====== Entries shown
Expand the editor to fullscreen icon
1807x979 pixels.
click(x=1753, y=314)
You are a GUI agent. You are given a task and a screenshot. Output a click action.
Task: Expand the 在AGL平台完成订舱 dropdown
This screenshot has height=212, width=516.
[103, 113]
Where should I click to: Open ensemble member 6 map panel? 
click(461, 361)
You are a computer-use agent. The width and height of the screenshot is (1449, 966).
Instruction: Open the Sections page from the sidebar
============
====== Entries shown
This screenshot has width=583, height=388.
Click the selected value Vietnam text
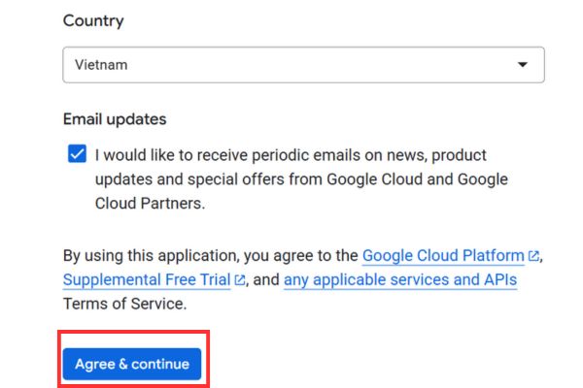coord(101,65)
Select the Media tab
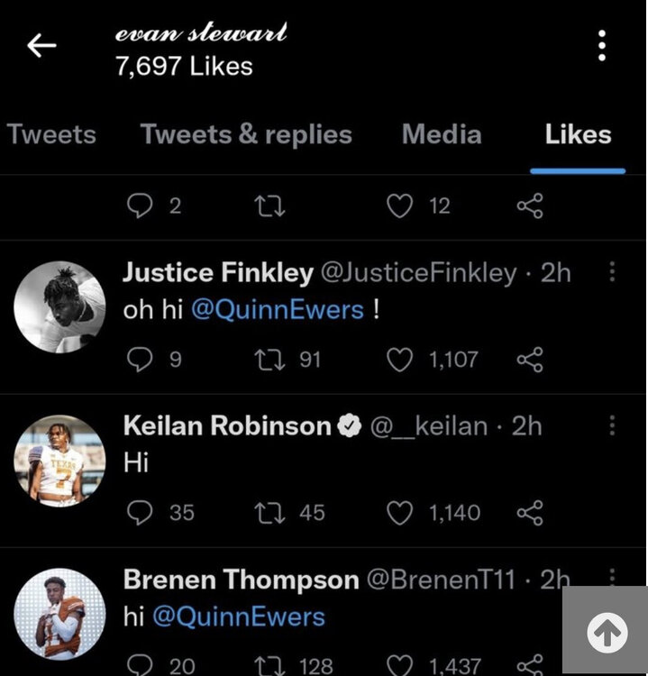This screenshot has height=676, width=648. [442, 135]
============
_Stated exercise_
Write out again everything from the line containing "Where should I" down to the line containing "Instruction: Open the", both ends included and requests too, increasing every coordinate in the answers by 62.

_Response to the task_
Where should I click to: Open ensemble member 6 map panel? 
click(523, 423)
You are a computer-use agent. The width and height of the screenshot is (1449, 966).
Instruction: Open the Sections page from the sidebar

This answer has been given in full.